Good judgement comes from experience, and experience comes from bad judgement.
- W. Wriston, former Citibank CEO
No where have I tried to treat it as such.
In that respect, your comparison of data transport and water plumbing is completely off the wall. If anything, data transport is much more closely related to roadway transport than fluid transport via plumbing.
All I have have done is try to explain the design principles, terminology definitions and the similarities between fields of endeavor. You might think that the principles that govern the design of roads used by a few hundred thousand drivers all doing their own thing doesn't relate at all to data trasnport design, but you will be mistaken. The models all break down when you try to delve into details of individual cars and include accidents and such, but the overall model of the road and how it works does not.
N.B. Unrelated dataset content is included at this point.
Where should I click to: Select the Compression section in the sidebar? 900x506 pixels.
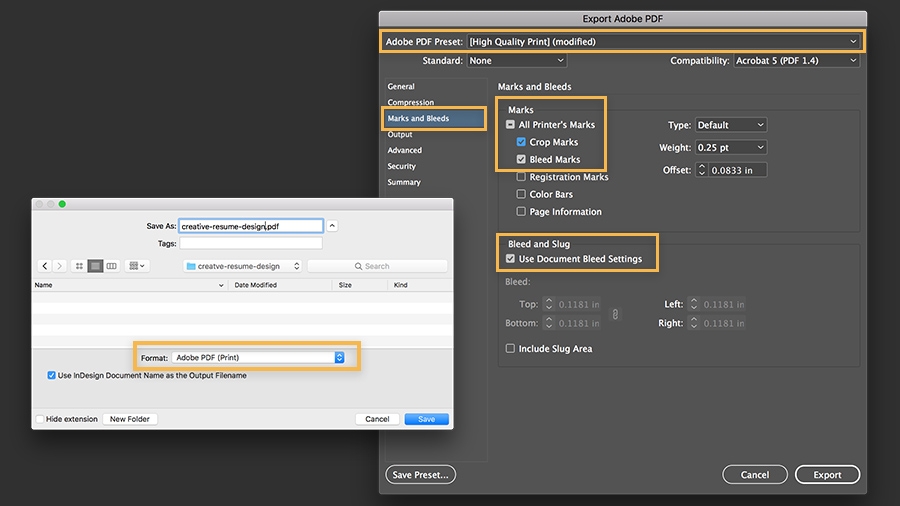click(411, 102)
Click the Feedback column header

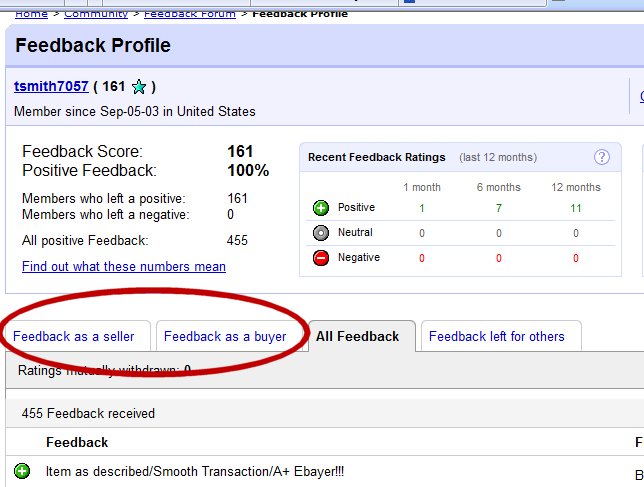77,442
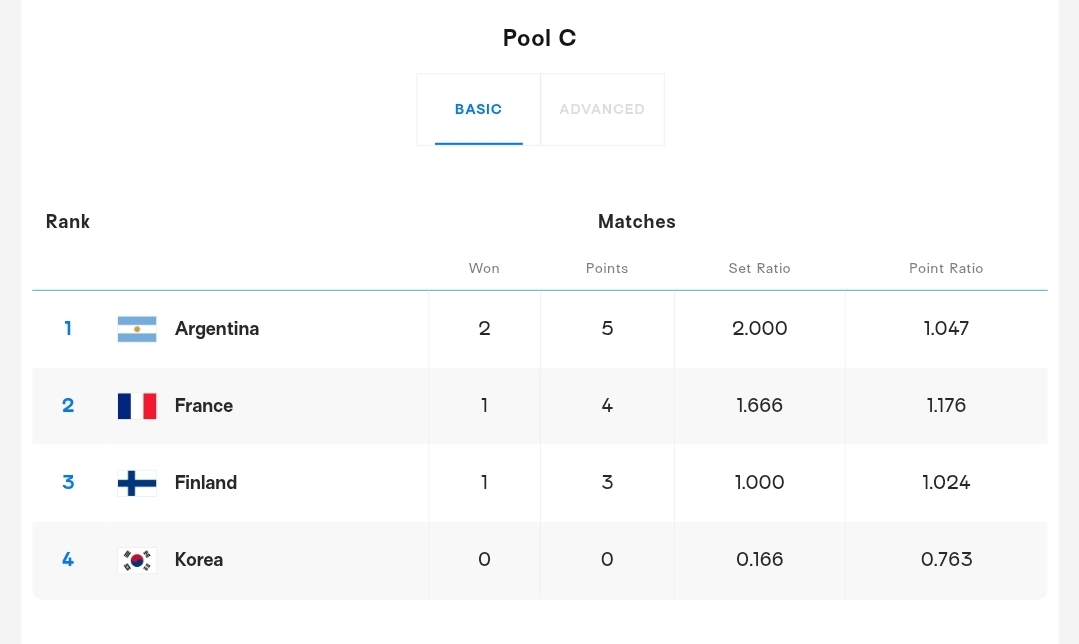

If a crash closes a lane, two things happen. For one, the road can now be modelled as one with one less lane. Two, the approaching drivers within visual range of the wreck can be modeled as having grossly increased reaction times.
The effects are right in line with the principles outlined earlier - increased congestion.
After passing the wreck, the drivers reaction times are reduced back to normal and the road expands by one lane and bingo - free flowing traffic in near optimal conditions.
Good judgement comes from experience, and experience comes from bad judgement.